For a long time, German automakers profited from the Chinese boom. In the 1990s, they still dominated the market in the Asian country. Together with other foreign manufacturers, they held a market share of up to 70%. Meanwhile, the Chinese rivals have caught up strongly. Over the past five years, the market share of German automakers has fallen from 25% to 17%, according to management consultancy Alix. “German supremacy in China is crumbling,” says automotive expert Ferdinand Dudenhöffer of the CAR Center Automotive Research.

No German electric car in the “Top Ten”

The expansion of electromobility in the People’s Republic has had a massive impact on German manufacturers. With more than 300 models, competition in China is fierce, explains Xing Zhou, director of Alix. As domestic automakers such as BYD (“Build your Dreams”) roll in the electric car market, Volkswagen & Co. struggles with their models. BYD delivered more electric cars in the first half than VW, BMW and Mercedes combined. In the first four months of the year, not a single German brand was among the top ten electric cars in China. VW only placed 15th.
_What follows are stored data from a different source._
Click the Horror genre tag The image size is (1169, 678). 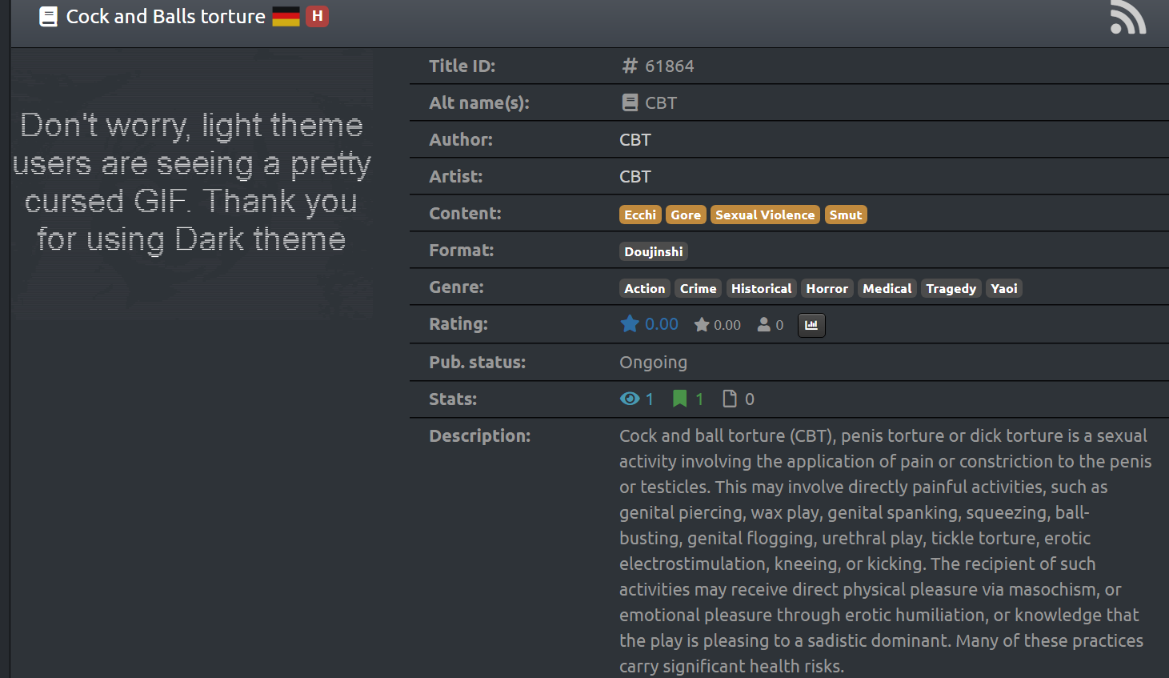827,288
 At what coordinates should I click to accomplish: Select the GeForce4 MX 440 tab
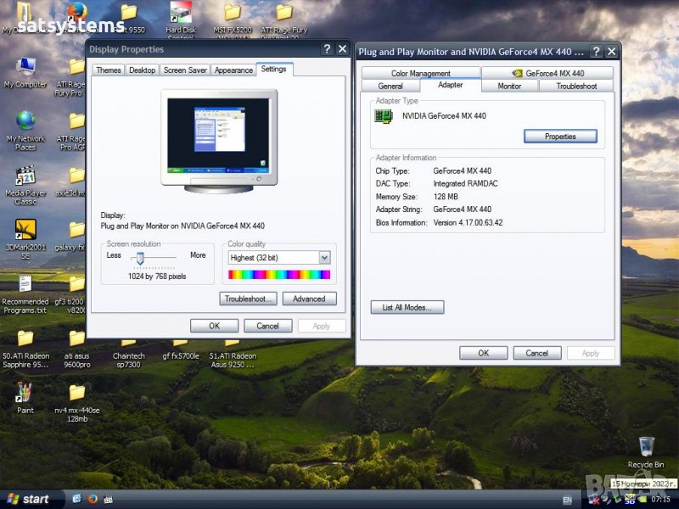pos(547,74)
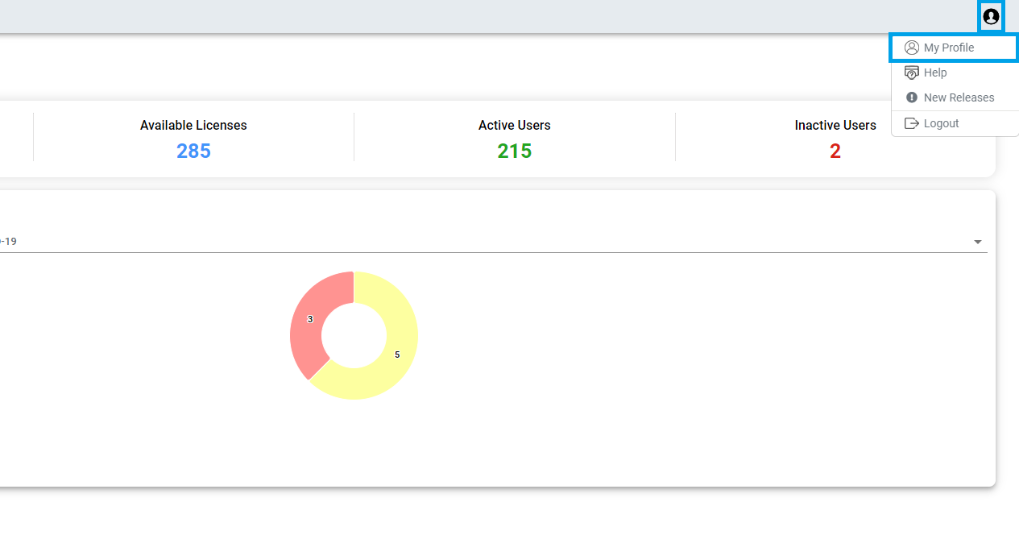1019x535 pixels.
Task: Select the Logout menu text
Action: click(941, 123)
By 2021, the Wolfsburg-based company had already missed its target of delivering 80,000 to 100,000 vehicles of the new ID electric model series. One wonders if the sales of 160,000 to 200,000 electric cars targeted for this year will be achieved. According to the half-yearly figures published today, VW seems to be on the right track: in June, the group doubled its deliveries of electric cars. With 17,600 “electric vehicles” from the ID family, more than ever were sold in a month in China.
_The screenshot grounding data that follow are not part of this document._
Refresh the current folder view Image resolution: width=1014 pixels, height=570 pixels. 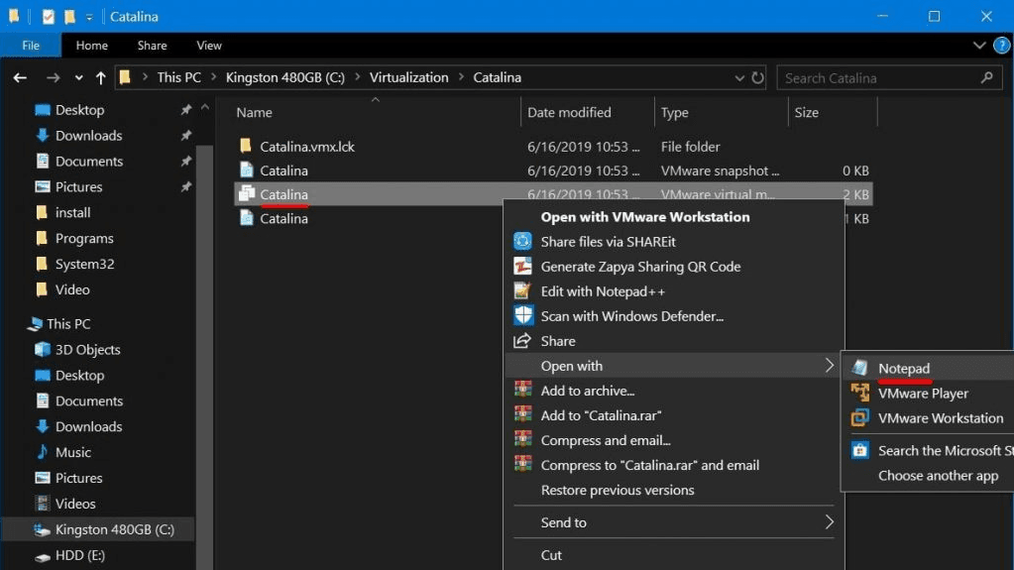pos(758,77)
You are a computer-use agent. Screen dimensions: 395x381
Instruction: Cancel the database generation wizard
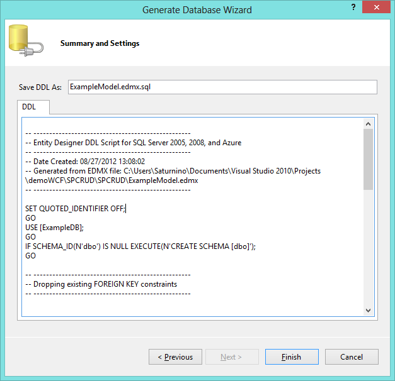(x=352, y=357)
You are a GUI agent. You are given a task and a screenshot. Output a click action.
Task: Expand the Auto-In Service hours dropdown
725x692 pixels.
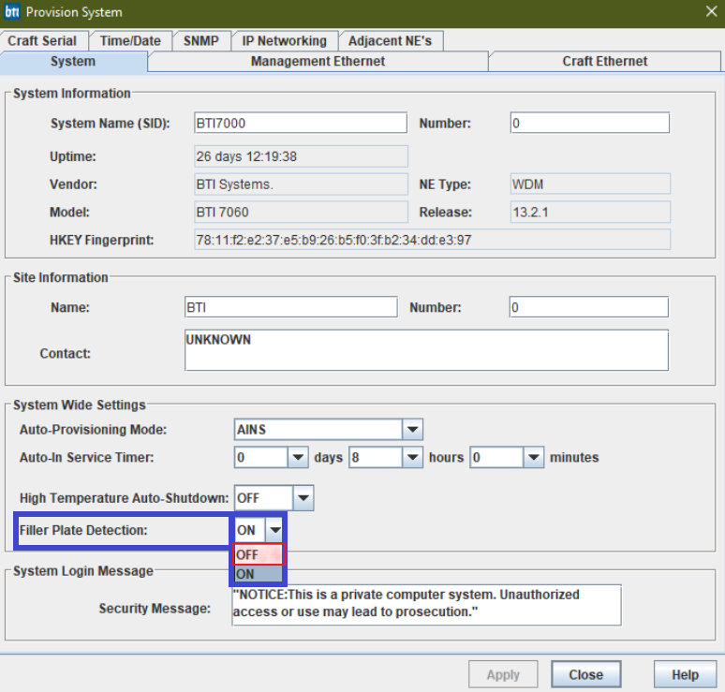click(x=412, y=458)

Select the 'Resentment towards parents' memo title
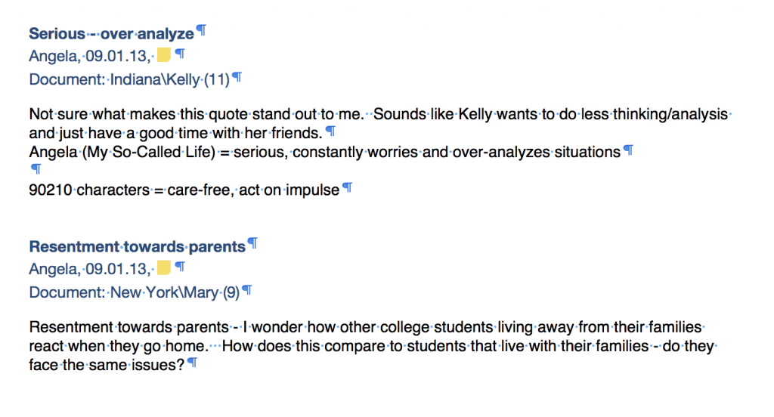137,247
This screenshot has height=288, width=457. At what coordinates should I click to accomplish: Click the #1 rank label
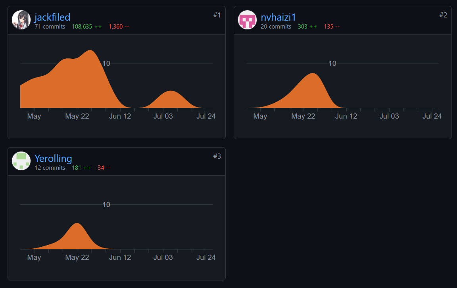[217, 15]
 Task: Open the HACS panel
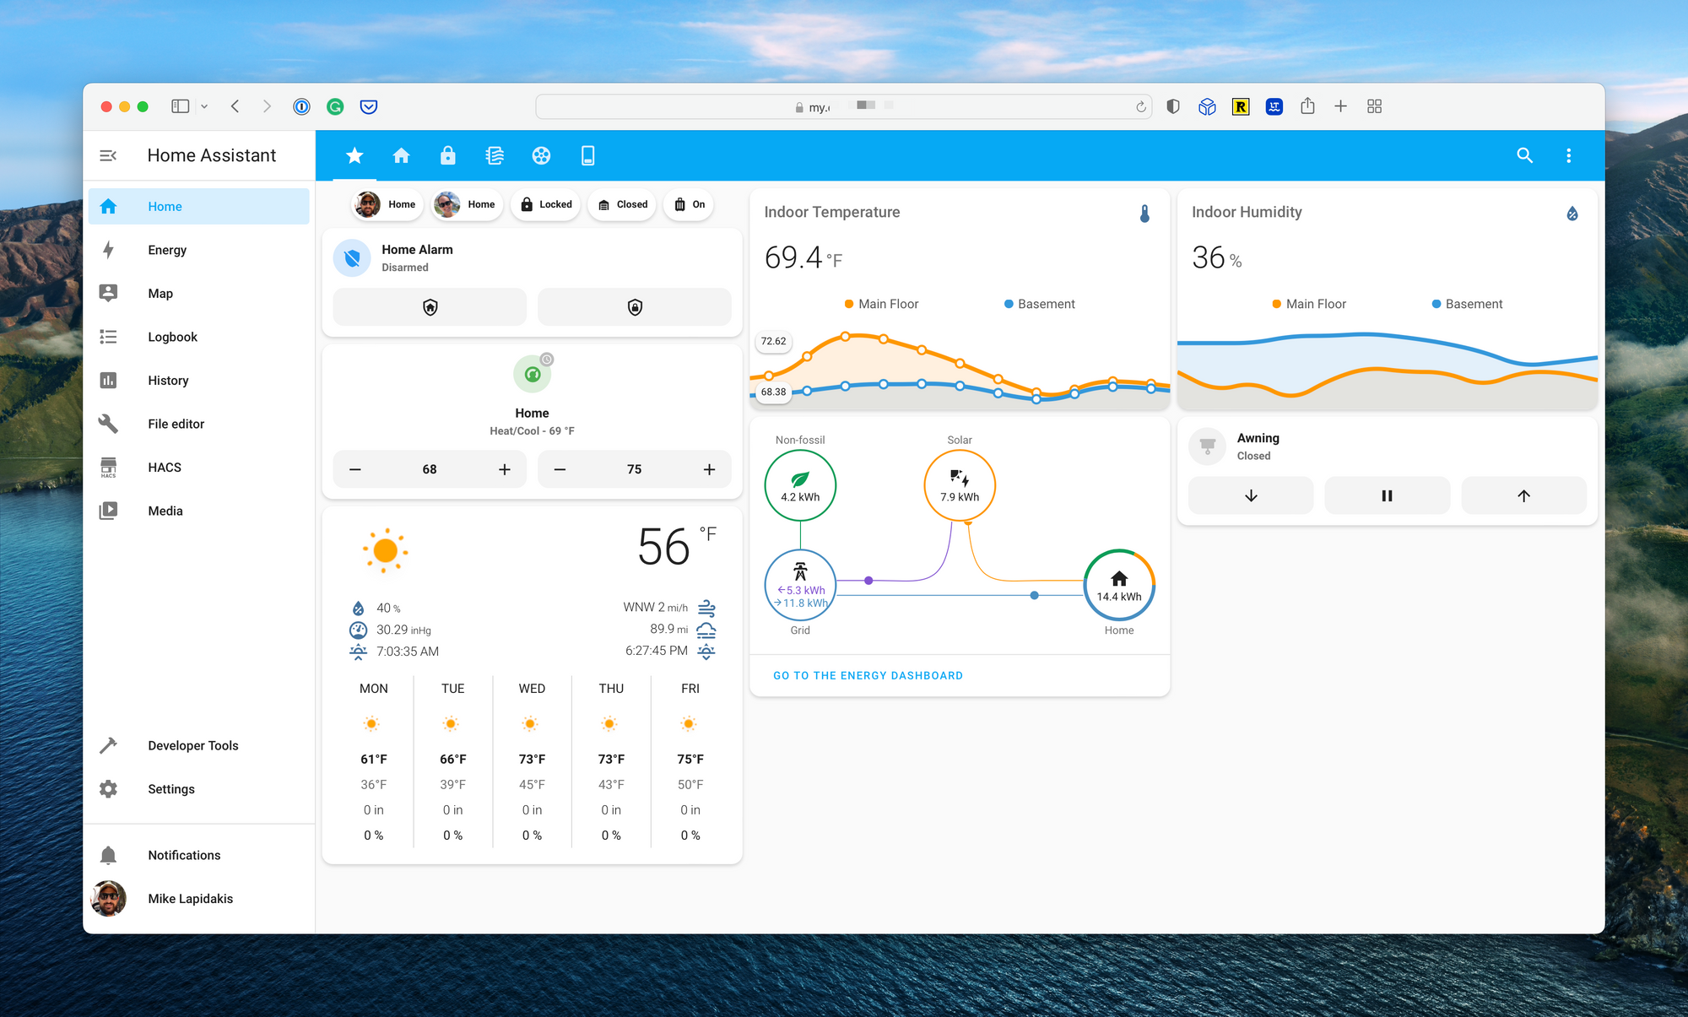coord(197,467)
According to a study by management consulting firm PwC, German manufacturers are catching up. With new models, they succeeded in doubling their market share for all-electric cars in China to four percent compared to the same period last year. The share of electric cars currently represents 15% of new registrations in the People’s Republic. Well, one in seven new cars in China is a true “electric vehicle”.
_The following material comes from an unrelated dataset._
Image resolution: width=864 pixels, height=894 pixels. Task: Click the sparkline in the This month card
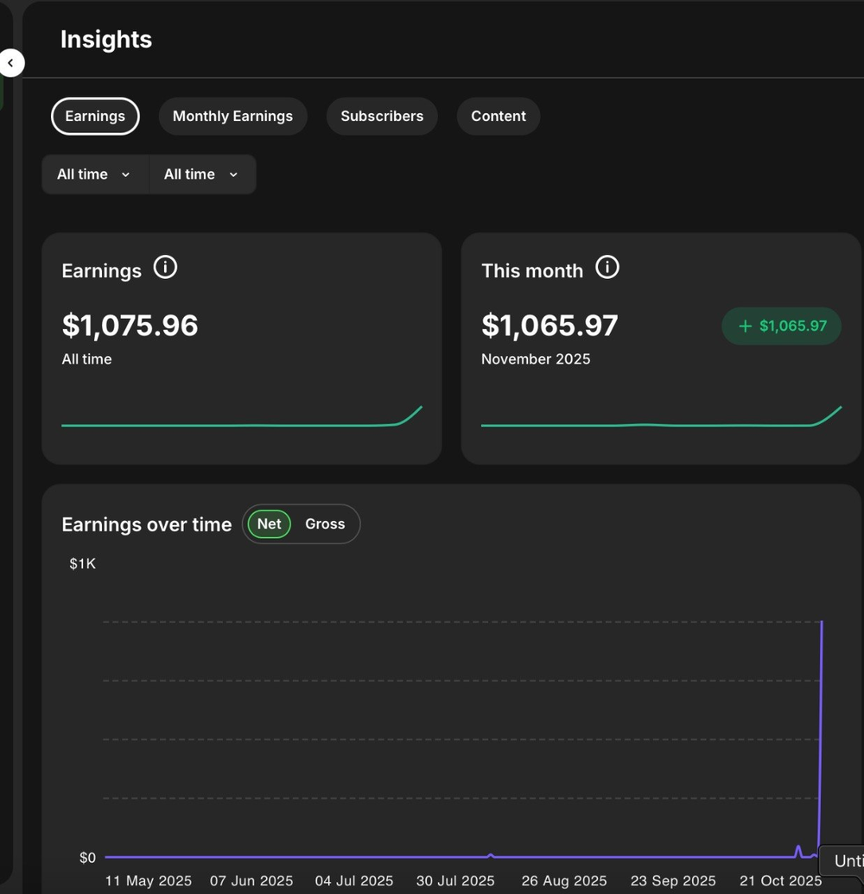tap(662, 425)
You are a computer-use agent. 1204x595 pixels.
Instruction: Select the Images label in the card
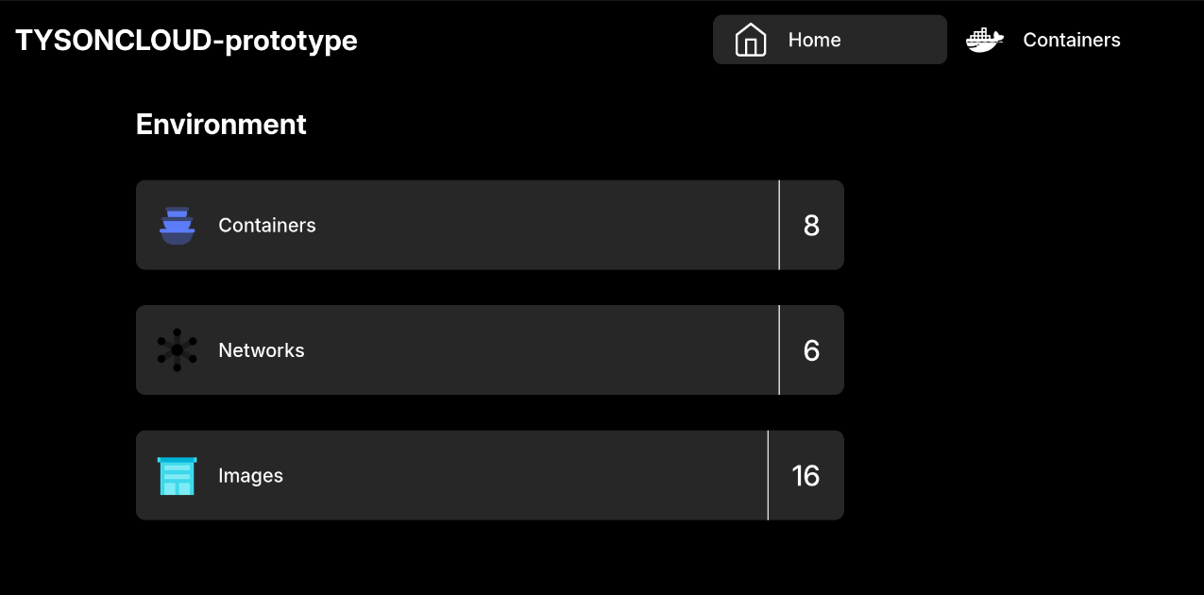(x=251, y=476)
Berlin stops guarantees for investments

If German automakers don’t want to lose their most important sales market, they need to invest heavily in electric mobility – and in attractive new models tailored to Chinese buyers. But the question increasingly arises as to whether this is politically desirable. The federal government is currently urging the German economy to reduce its dependence on China. For the first time, the federal government recently tested a number of safeguards for German companies in China, including several investments in VW factories.

The Wolfsburg-based automaker is particularly criticized for its plant in Urumqi, in northwest China. According to human rights organisations, the Uyghurs are systematically oppressed and interned in camps in the region. The IG Metall union is asking for the site to be transferred.

Mercedes’ risky luxury strategy?

Companies in other sectors such as mechanical engineering are now reducing their activities in China. The VDMA advises its member companies to wait and see when investing in new factories in China and choose other parts of Asia instead.

So far, such plans have hardly been heard from German automakers. On the contrary: VW wants to expand its investments in China. And Mercedes constantly dresses its brand with the star of luxury like the S-Class and the Maybach. As a result, the Swabians risk becoming even more dependent on China, warns automotive expert Dudenhöffer. “You have to take that risk into account.”